**WHAT YOU ARE ASKED TO DO**
Return every line of the items below that contains the word "visibility".

**RECORDS SUPPLIED**

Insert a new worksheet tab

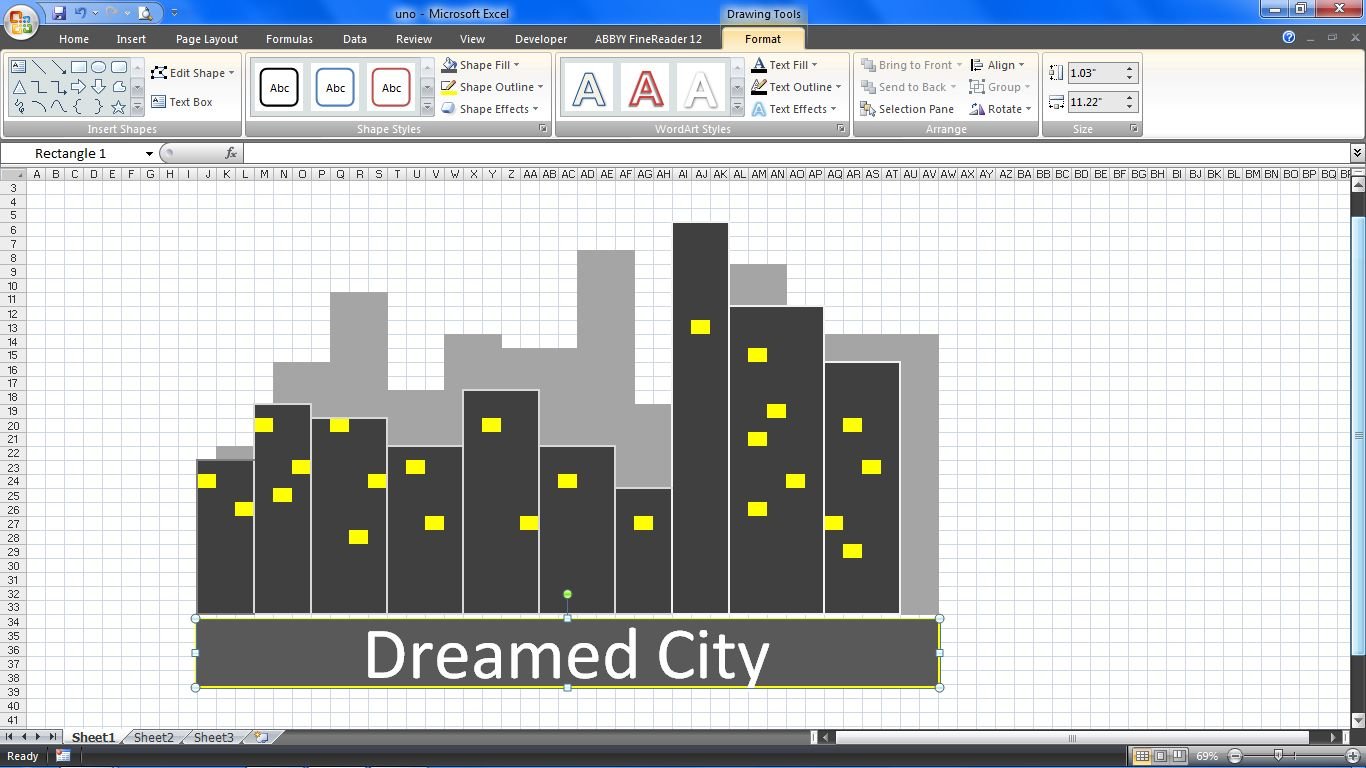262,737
...
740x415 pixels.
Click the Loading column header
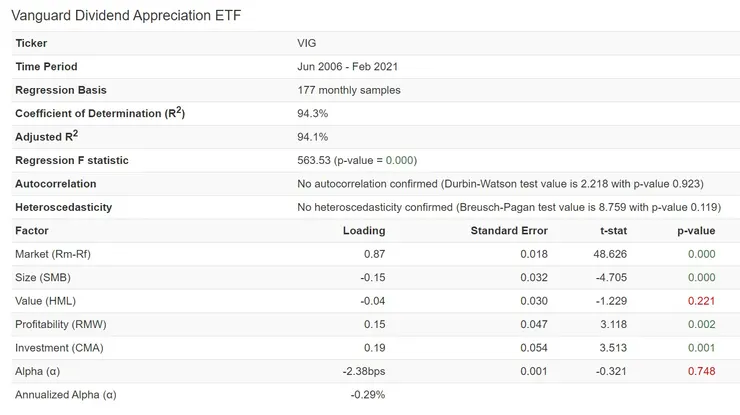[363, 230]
...
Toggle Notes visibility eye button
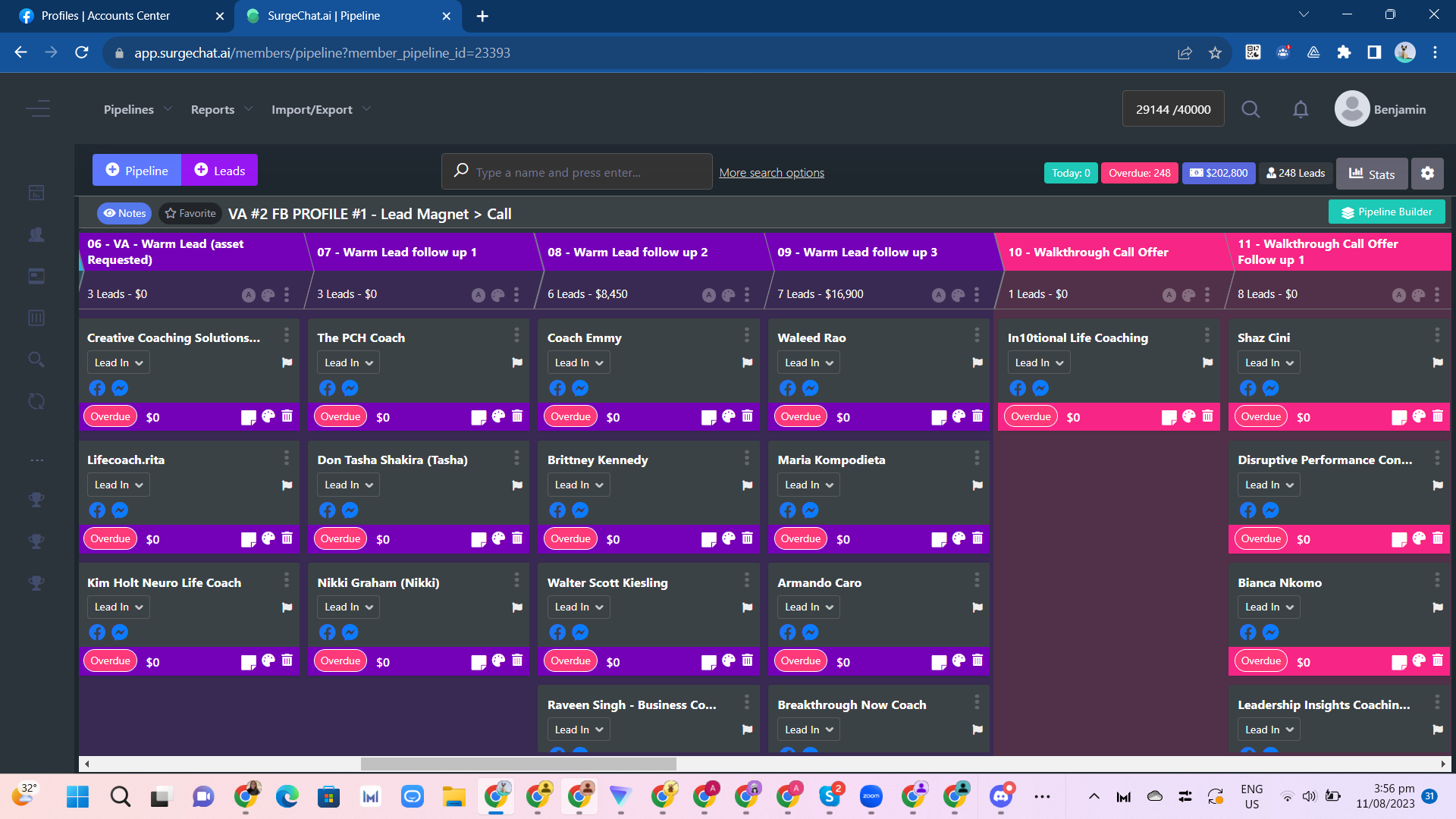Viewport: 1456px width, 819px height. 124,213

**ANSWER TO THE PROBLEM**
Toggle Notes visibility eye button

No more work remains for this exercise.